A l'île d'Elbe, Napoléon se trouvait en une crise à la fois morale et politique qui l'obligeait à la réserve la plus grande. Il connaissait assez Marie-Louise pour savoir que la moindre infidélité qu'elle apprendrait, savamment exploitée par son entourage, la blesserait au cœur. Il venait d'expédier le capitaine Hurault de Sorbée, époux d'une des femmes rouges, pour tenter d'approcher d'elle à Aix-les-Bains, et de lui porter des paroles. Il venait de recevoir des indications qui pouvaient lui faire espérer une correspondance régulière. Le moment eût été mal choisi pour faire scandale.

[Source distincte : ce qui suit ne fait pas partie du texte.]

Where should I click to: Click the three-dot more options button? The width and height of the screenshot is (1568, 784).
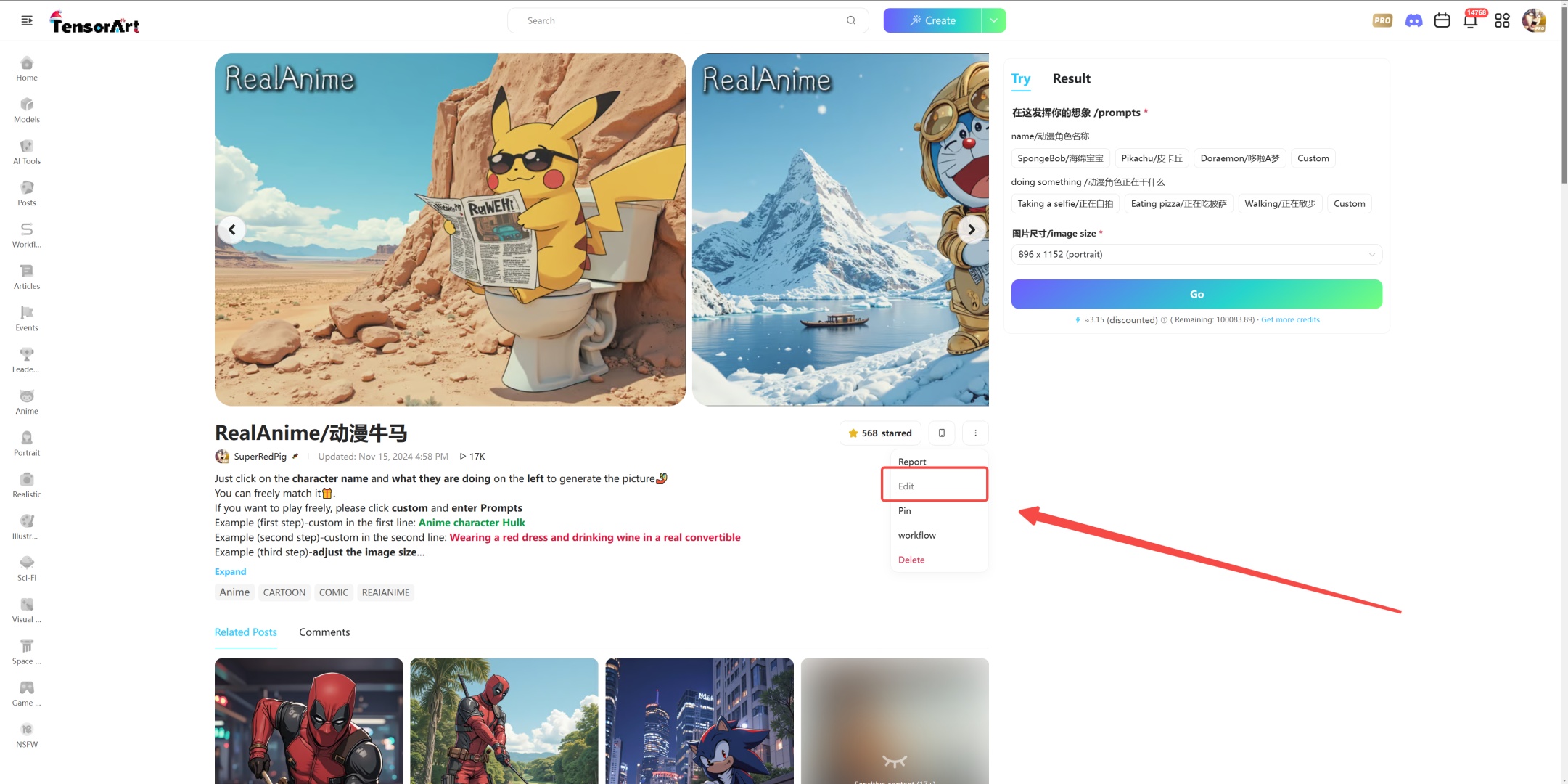click(x=975, y=433)
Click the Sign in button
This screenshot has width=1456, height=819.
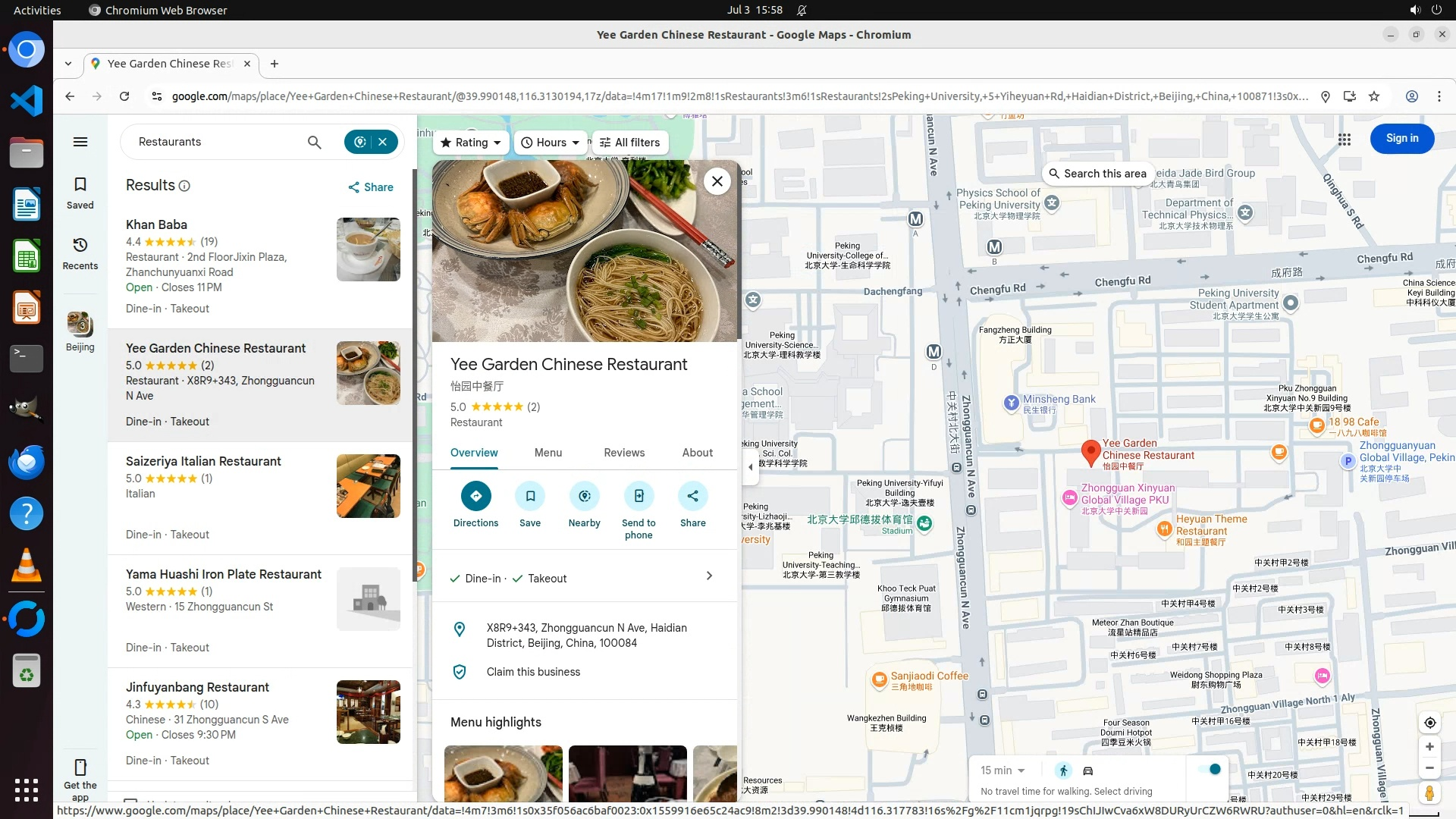tap(1401, 139)
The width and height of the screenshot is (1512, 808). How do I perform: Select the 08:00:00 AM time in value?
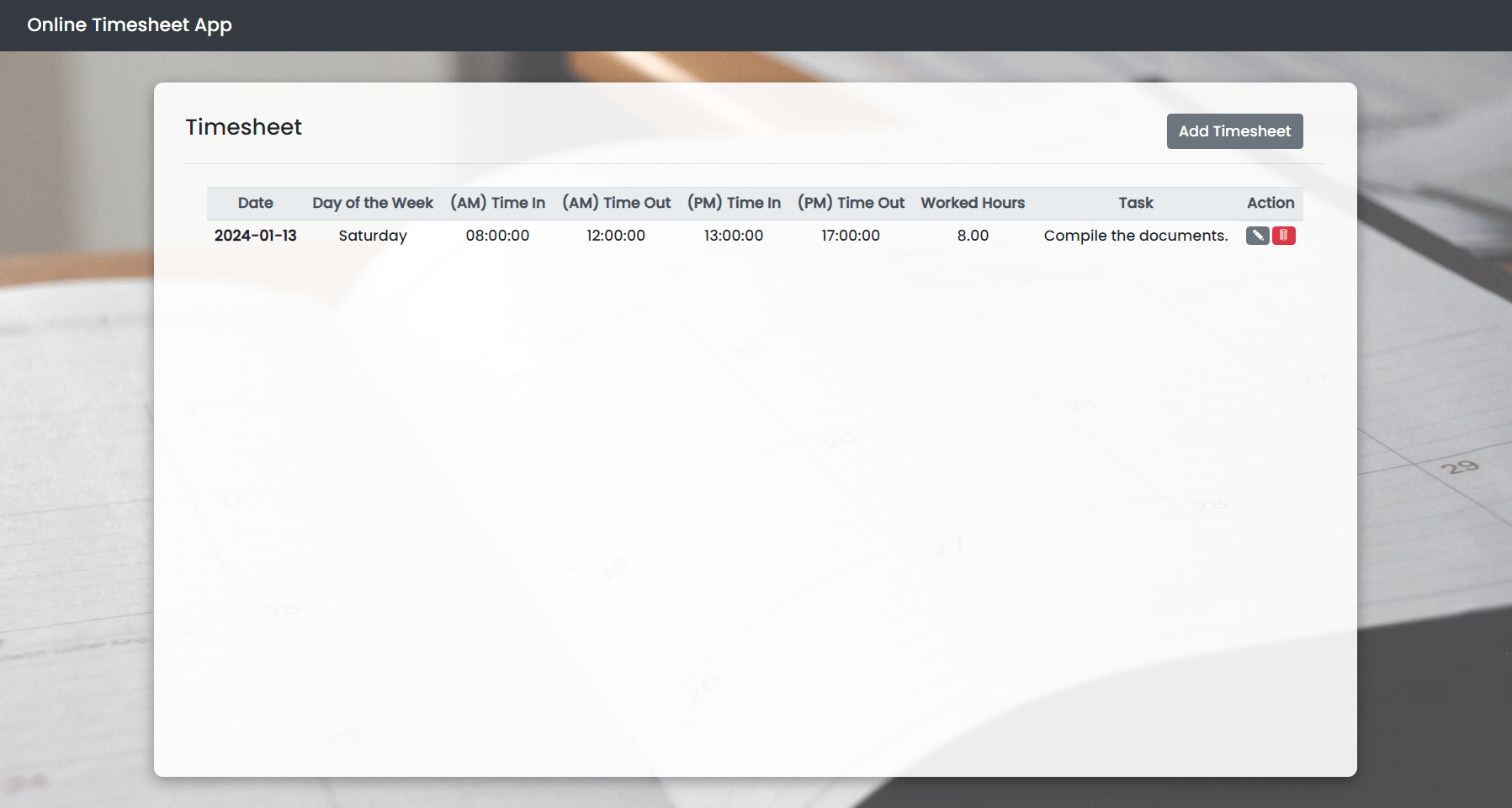coord(497,236)
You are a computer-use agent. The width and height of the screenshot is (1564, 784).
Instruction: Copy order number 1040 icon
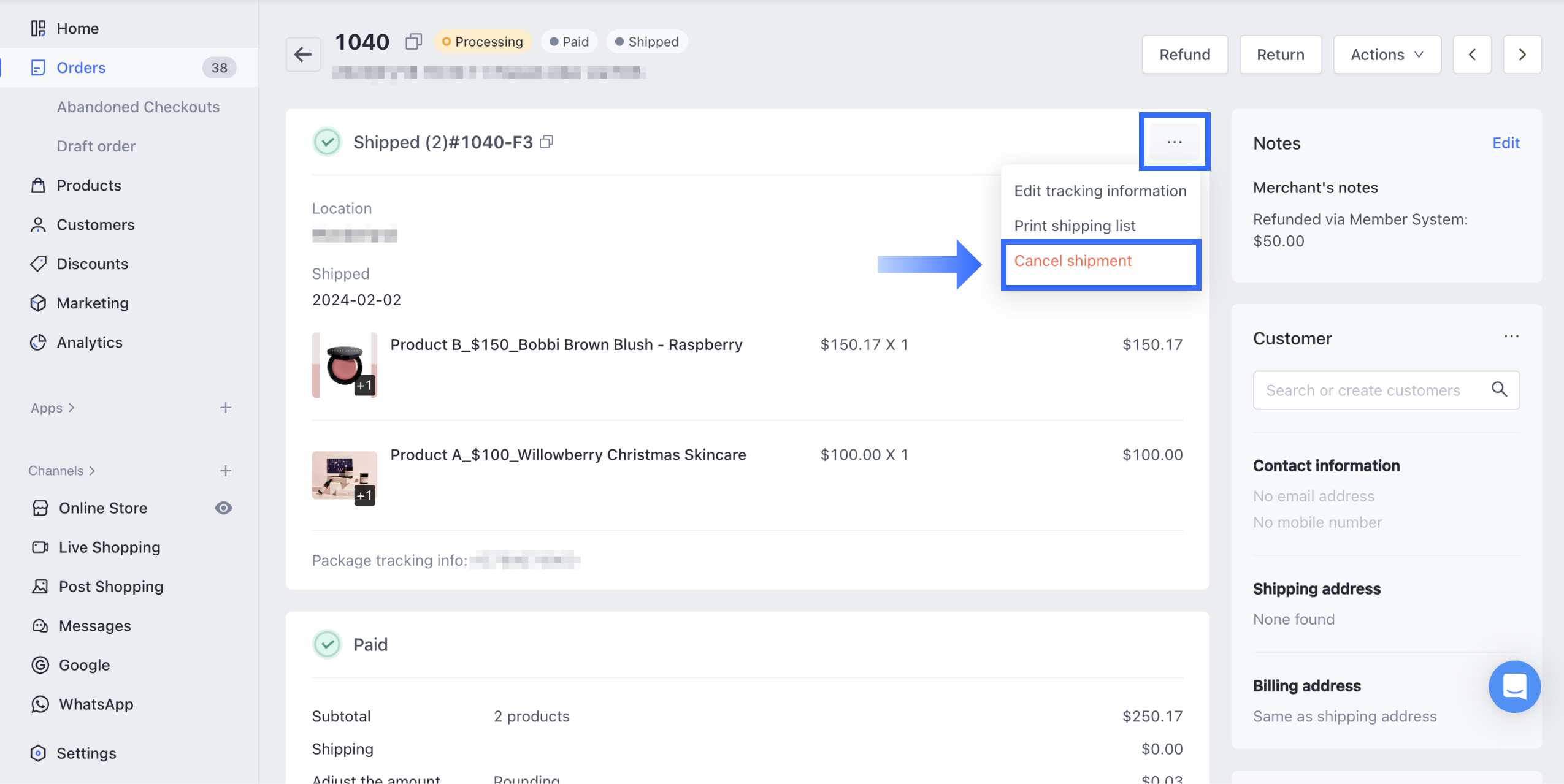click(x=413, y=42)
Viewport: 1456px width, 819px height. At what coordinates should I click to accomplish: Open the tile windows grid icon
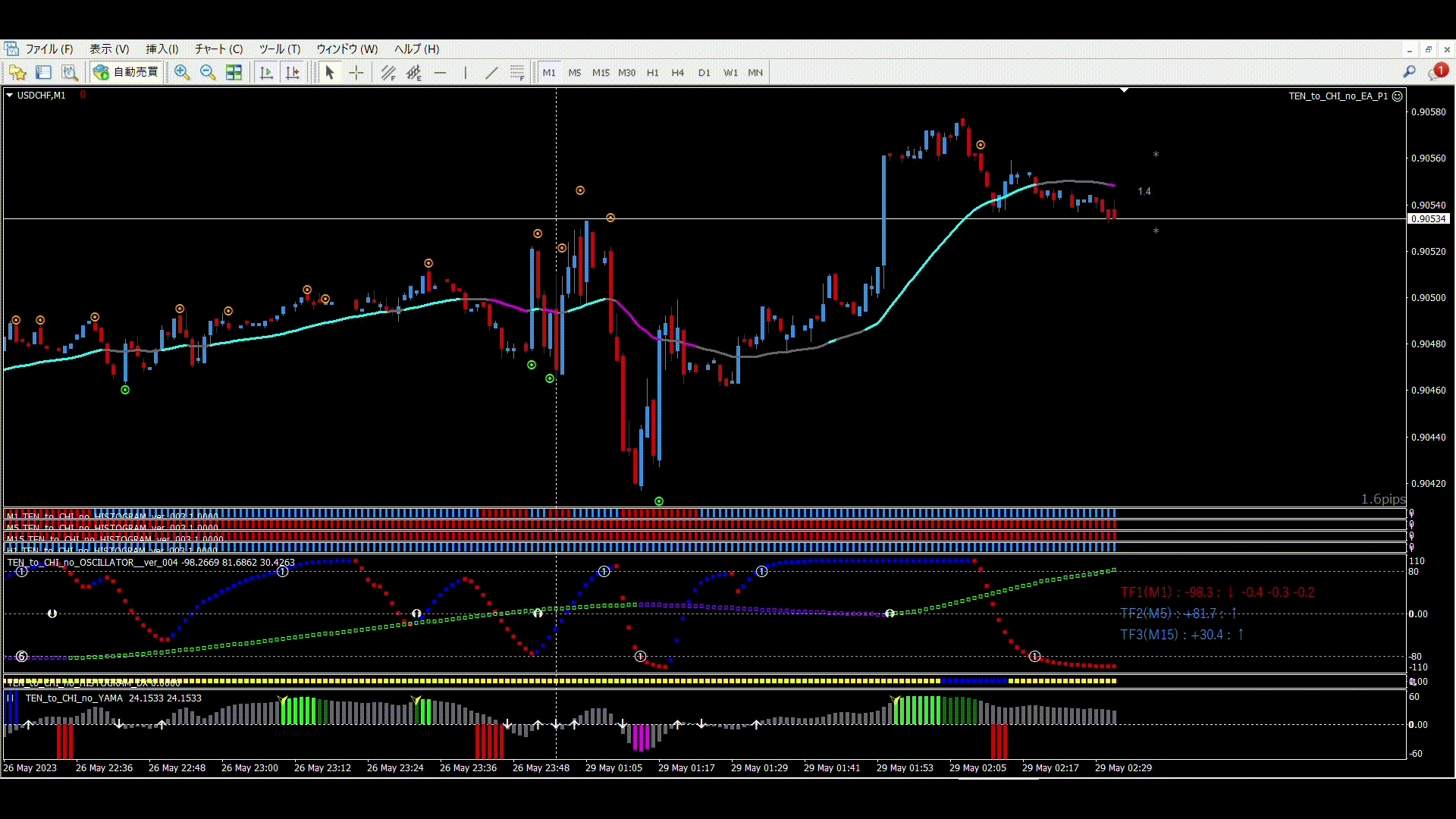coord(234,72)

Le temps passe, tout le mois de septembre, sans lettre, sans communication quelconque qui lui parvienne. Il se détermine le 10 octobre, à écrire à ce grand-duc de Toscane sur l'amitié duquel il compte encore, et que, dès le 19 avril, il désignait à sa femme comme l'intermédiaire naturel entre eux. Ce n'est point une supplique qu'il adresse, et au ton dont il parle à Monsieur son frère et très cher oncle on sent qu'il se souvient et qu'il s'imagine aussi que le ci-devant parasite de Compiègne doit se souvenir : N'ayant point reçu de nouvelles de nia femme depuis le 10 août, ni de mon fils depuis six mois, je prie Votre Altesse Royale de me faire connaitre si elle veut permettre que tous les huit jours je lui adresse une lettre pour l'Impératrice et m'envoyer en retour de ses nouvelles et les lettres de Mme la comtesse de Montesquiou, gouvernante de mon fils. Je me flatte que, malgré les événements qui ont changé tant d'individus, Votre Altesse Royale me conserve quelque amitié. Si elle veut bien m'en donner l'assurance, j'en recevrai une sensible consolation. Dans ce cas, je la prierai d'être favorable à ce petit canton qui partage les sentiments de la Toscane pour sa personne. Que Votre Altesse Royale ne doute pas de la constance des sentiments qu'elle me cannait pour elle ainsi que de la parfaite estime et de la haute considération que je lui porte. Qu'elle me rappelle au souvenir de ses enfants.

Non, ce n'est pas une supplique et l'égalité de rang, la supériorité ancienne se fait sentir malgré tout, mais avec quelle habileté, quelle ingéniosité, tout ce qui peut émouvoir cet homme, pourvu qu'il ait un cœur, est mis en œuvre ! Il ne s'agit que d'un service familial à rendre à celui qui se confesse malheureux, se reconnait déchu, et qui, pour mieux l'attendrir, s'avoue presque le sujet de ce prince qui jadis a été entre ses courtisans les plus empressés.

Nulle réponse. C'est que le drame s'est accompli et que la famille impériale d'Autriche a eu la joie de déshonorer à jamais cette fille d'Autriche, impératrice des Français. Napoléon le sait ou l'ignore, mais nul ne peut dire qu'alors il l'ait su. Après une telle lettre écrite à un tel homme, il ne peut plus en écrire. On lui a pris sa femme, on lui a pris son fils. Les Bourbons ne paient pas la somme annuelle stipulée à Fontainebleau. Il va être obligé de licencier sa garde et ne pourra pas même opposer un semblant de résistance et se faire tuer avec ses grognards quand les rois ordonneront sa déportation en quelque île de l'Océan, les Açores, par exemple, que propose Talleyrand le 13 octobre, parce que c'est, dit-il, à cinq cent lieues d'aucune terre.

Il faut qu'il meure, qu'il se laisse assassiner par les bandits que soudoie Brulart, ou enlever par les rois que Talleyrand conseille. Il préfère risquer la suprême partie avec la France et pour la France. Le retour est décidé.